No, you are right. I wouldn't subject myself to more suffering to save the human race. This is only because I know the choice of extreme poverty versus destroying the environment is only relevant because a person, you, decided these were the only two choices possible. To explain differently when we all decide we'd rather just end civilization as we know it than changing the status quo, as an individual I'm just along for the ride.
If conservatives would get out of the way and actually allow a true minimum wage vs the punative wage they enforce now, there would be no shame in a minimum wage lifestyle whatsoever.
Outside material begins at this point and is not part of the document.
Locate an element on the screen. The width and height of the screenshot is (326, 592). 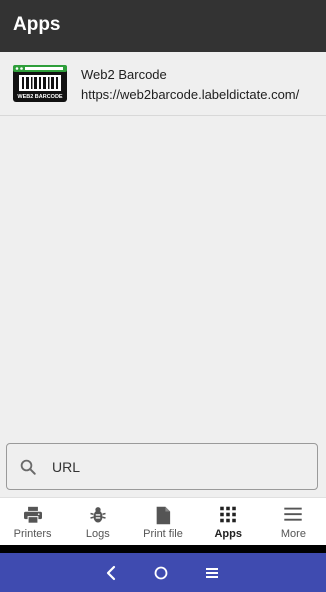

Many, many people do not have ambitions beyond living a reasonably small life, in a small home, with an average family and a handful of friends, taking the occasional vacation, retiring, and dying someplace familiar. Some say it's sad, others say it's human nature, either way it's a reality people need to reckon with; because that's what a lot of people picture when they say "there's more to life than chasing money".
Because news is sales, and this doesn't sell. In fact, it will likely hurt sales. And almost everyone can't do anything meaninful about it on an individual, immediate level. So it's hard to think about and hard to act on.
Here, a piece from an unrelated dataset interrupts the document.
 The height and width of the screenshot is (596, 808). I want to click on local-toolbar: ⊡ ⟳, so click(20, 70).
Bad for business, hard to digest = out of scope for corporate or government media.
Well, there is a really simple, meaningful thing we could do:
We could all go vegan.
If we stop paying for these products we'd solve 25% of the climate catastrophe tomorrow. But you don't want to. The rich, smart, educated people in the west won't even give up cheese to save their childrem from collaps.
Not good for profits, so it's swept under the rug while we deal with the bloated cheeto craziness as a diversion for something else even shittier happening.
I'm not sure why you think consumer tech is the thing to blame for emissions.
If you look at what's being shipped, it's clothing, food, and a LOT of plastic. Consumer electronic goods are a tiny fraction of the shipping/manufacturing load. You likely eat multiple times a day, but buy a new phone once per year at most.
Food waste, clothing, offices, and business travel are some of the biggest emitters. The yearly electronics purchase is a blip on the radar in terms of climate impact. (Arguably, the electricity running the devices has a larger impact).